Dois suspeitos no caso Sudam se entregam à PF

Mais duas pessoas se entregaram hoje à Polícia Federal em Tocantins, subindo para 15 o número de presos por suspeita de envolvimento nas fraudes na Superintendência do Desenvolvimento da Amazônia (Sudam). A expectativa é que todos os que continuam foragidos se entreguem até esta sexta-feira com exceção do empresário Geraldo Pinto da Silva, dono da GPS, um dos principais escritórios que fornecia assessoria a projetos da Sudam.Nesta sexta-feira chegam ao Estado três procuradores da Advocacia Geral da União (AGU) que irão formar uma força-tarefa com o Ministério Público Federal e a PF para tentar chegar aos principais envolvidos nas irregularidades.Se entregaram à PF em Tocantins, Hilton Ferreira de Campos e Romildo Onofre, que estavam em Goiás.

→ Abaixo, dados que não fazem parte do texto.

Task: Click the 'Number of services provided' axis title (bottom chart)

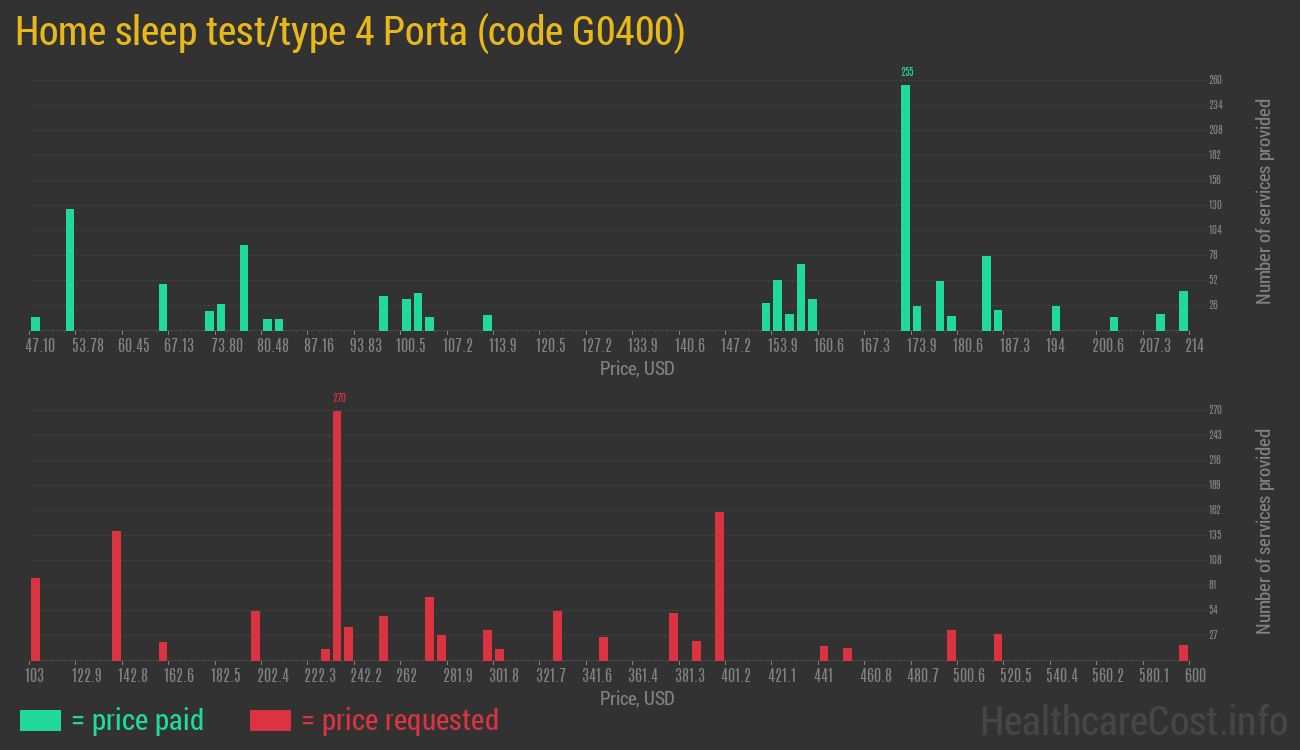Action: pyautogui.click(x=1262, y=530)
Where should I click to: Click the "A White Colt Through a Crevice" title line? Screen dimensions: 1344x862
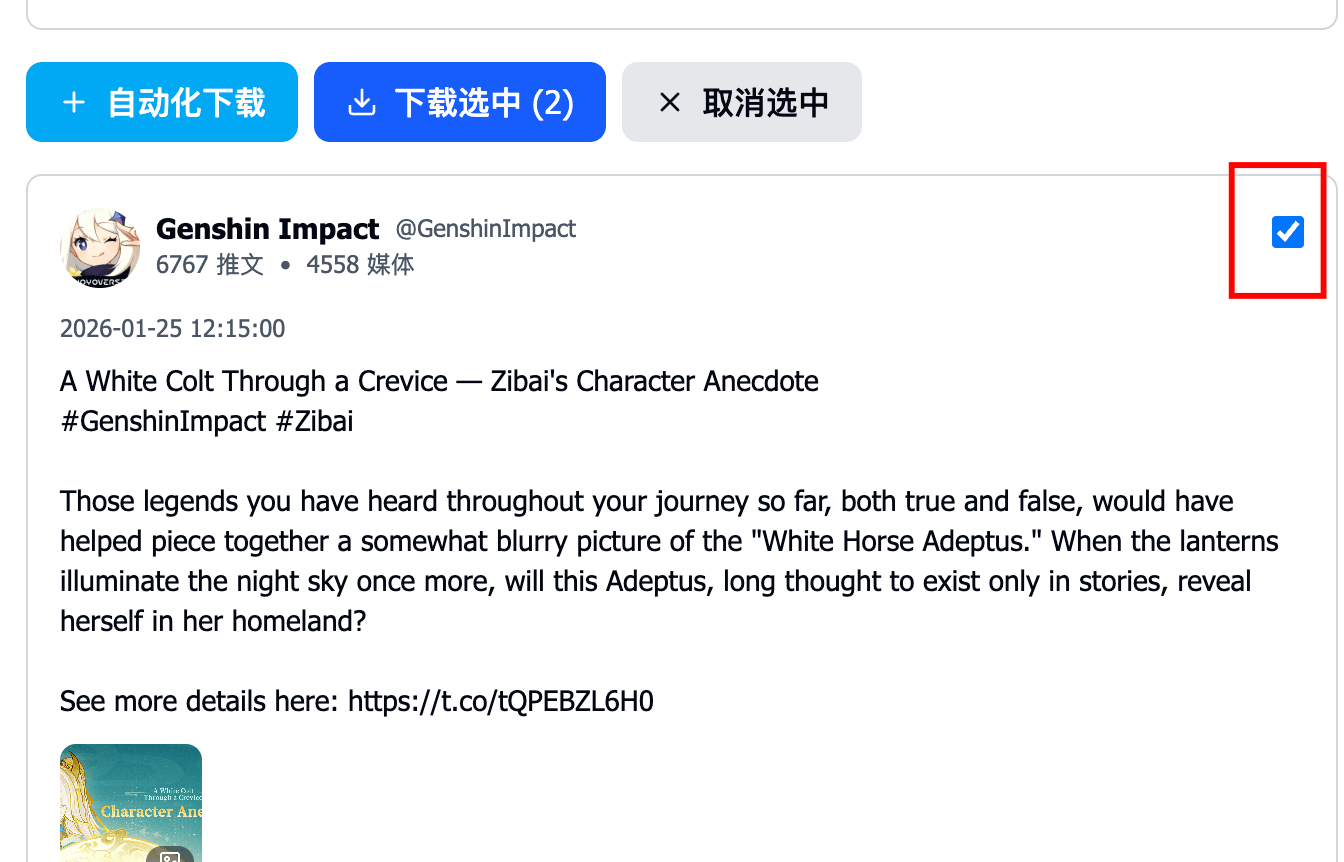click(439, 381)
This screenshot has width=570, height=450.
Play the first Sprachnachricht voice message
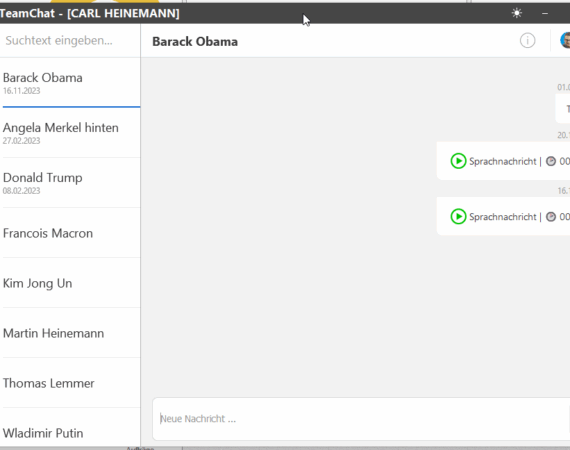(458, 161)
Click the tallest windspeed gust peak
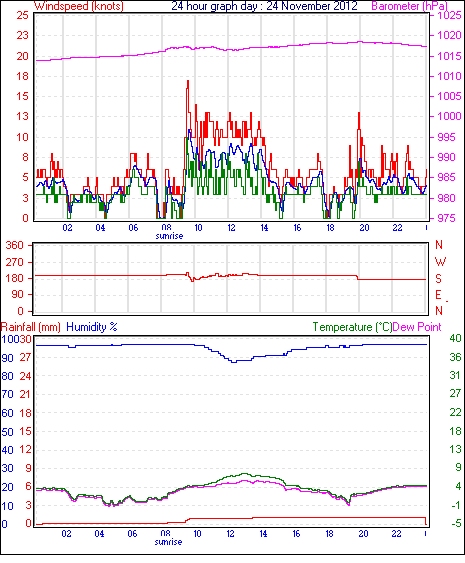The width and height of the screenshot is (465, 563). (187, 83)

Ainda hoje à noite, deverá se apresentar outro acusado, que os procuradores ainda estão negociando a rendição. Apenas dois depoimentos foram realizados hoje, de Clodoaldo de Abreu Arruda, comerciante de Altamira (PA) e José Carlos da Silva, que fornecia notas fiscais frias para os fraudadores.Hoje, Maria Auxiliadora Barra Martins, dona de outra consultoria, foi transferida da cadeia pública de Palmas para a PF, mas seu depoimento foi adiado para este sábado. A PF tem apenas uma semana para ouvir os depoimentos dos 15 presos, mas em dois colhidos até agora, confirmou a existência de um grande esquema de fraudes na elaboração e execução dos projetos financiados pelo Fundo de Desenvolvimento da Amazônia (Finam).Além dos depoimentos, agentes da Polícia Federal vão investigar cerca de 70 empreendimentos em Tocantins, que foram financiados com dinheiro da Sudam. "Agora vamos ter, definitivamente, a certeza de que grande parte foram fraudados", afirmou o procurador da República no Estado, Mário Lúcio Avelar.